The pGLO causes the expression of B-lactamase gene which gives the bacteria AMP resistance the bacteria isn’t killed. In comparing the LB/AMP+ and LB/AMP/ARA+ both had colonies but only the LB/AMP/ARA+ fluoresced because it contain arabinose (ARA), which turns on the expression of the GFP genes by binding to a regulatory protein, araC. When arabinose is present in the environment of the bacteria, it binds to araC and cause transcription and creation of the Green Fluoresce Protein by ribosomal units and tRNA. Ultraviolent light exposure is absorbed by the protein and slowly phosflouresces, emits absorbed light slowly while transforming some of it.

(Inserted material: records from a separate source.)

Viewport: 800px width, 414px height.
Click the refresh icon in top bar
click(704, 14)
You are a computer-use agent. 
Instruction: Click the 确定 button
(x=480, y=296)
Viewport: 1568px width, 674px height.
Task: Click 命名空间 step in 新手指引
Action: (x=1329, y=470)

Part of the transformed phosflouresces is in the form of the green light we witness. Finally, transformation has man practical uses mostly in the area of biotechnology. Scientist can use the genes coding for a particular resistance, such as B-lactamase, or an expression, such as arabinose, to inject in plants or animals in order to modify or introduce new traits. Another use of transformation is to create bacteria that can make insulin. BP also used bacteria, transformed to consume oil, in cleaning up the gulf oil spill. And certain genes, such as sickle cell anemia, are being eradicated in receptive humans by the use of gene therapy. This involves transforming the genes of a sick individual with healthy genes from a donor.